Mustipher was signed to a reserve/future contract with the team at the conclusion of the season on December 30. As in 2019, Mustipher was among the Bears' last roster cuts prior to the 2020 season on September 5, 2020, before joining the practice squad the next day. He was promoted to the active roster on October 14 after James Daniels was placed on injured reserve. Mustipher made his NFL debut on special teams against the Carolina Panthers in Week 6. He appeared in his first game on offense as a center the following week against the Los Angeles Rams after Cody Whitehair left the game with an injury. Mustipher was one of the lowest rated players on the team through the first six weeks of the season by Pro Football Focus.

===Baltimore Ravens===
Mustipher signed with the Baltimore Ravens on May 15, 2023. He was released on August 29, and re-signed to the practice squad two days later. He was elevated to the active roster on September 9, and signed to the active roster on September 19.

===Denver Broncos===
On April 4, 2024, Mustipher signed a one-year deal with the Denver Broncos.
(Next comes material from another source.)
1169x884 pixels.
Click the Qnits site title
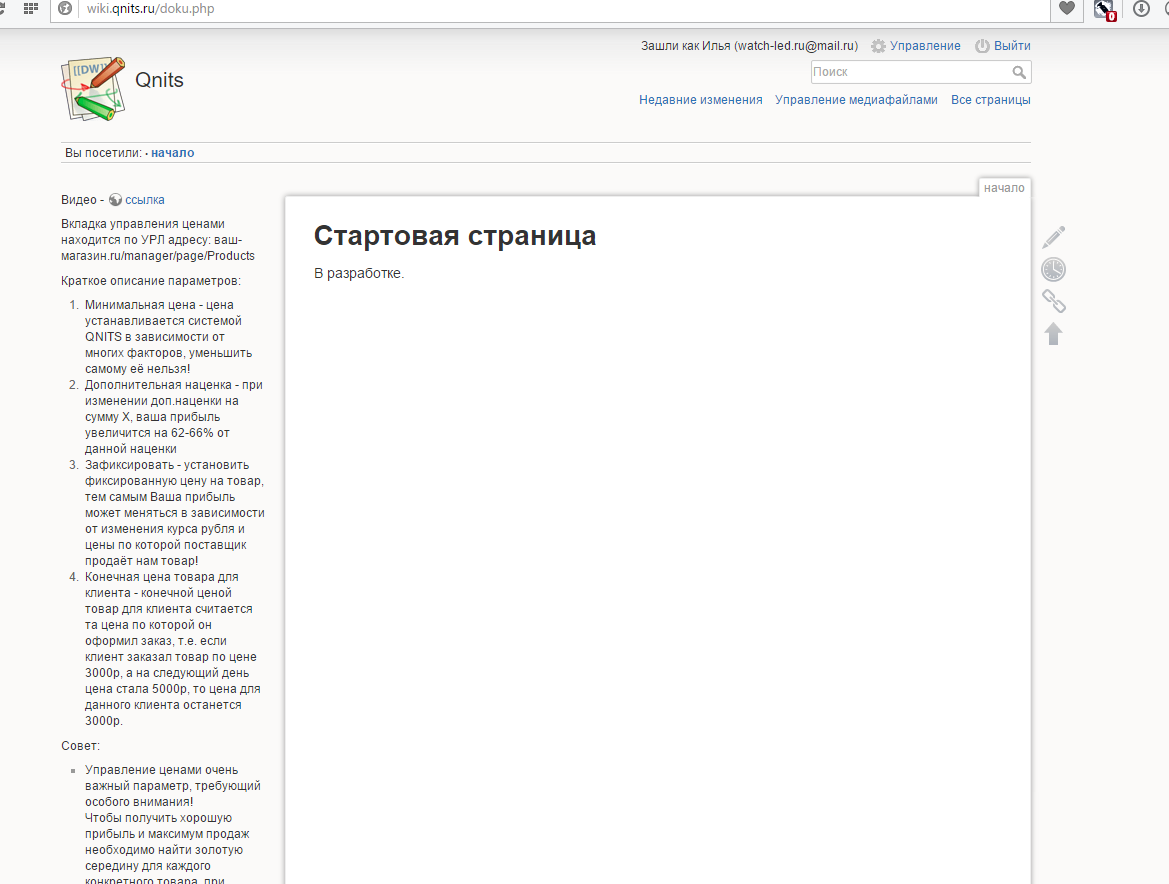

On August 27, he was released by the Broncos as part of final roster cuts.

=== Los Angeles Chargers ===
On August 28, 2024, Mustipher was signed to the Los Angeles Chargers' practice squad. He was promoted to the active roster on October 30.

===Tennessee Titans===
On April 18, 2025, Mustipher signed with the Tennessee Titans. On August 25, he was released by the Titans as part of final roster cuts.

===Baltimore Ravens (second stint)===
On September 18, 2025, Mustipher signed with the Baltimore Ravens' practice squad. He was released on September 30.

===Los Angeles Chargers (second stint)===
On October 2, 2025, Mustipher signed with the Los Angeles Chargers' practice squad.

===Denver Broncos (second stint)===
On December 26, 2025, Mustipher was signed by the Denver Broncos off of the Chargers practice squad following an injury to Luke Wattenberg. He saw playing time in one regular season game and two playoff games, serving as the backup to Alex Forsyth.

=== Jacksonville Jaguars ===
On August 5, 2026, Mustipher signed with the Jacksonville Jaguars. He was placed on injured reserve on August 30.

==Personal life==
His brother is NFL defensive lineman P. J. Mustipher.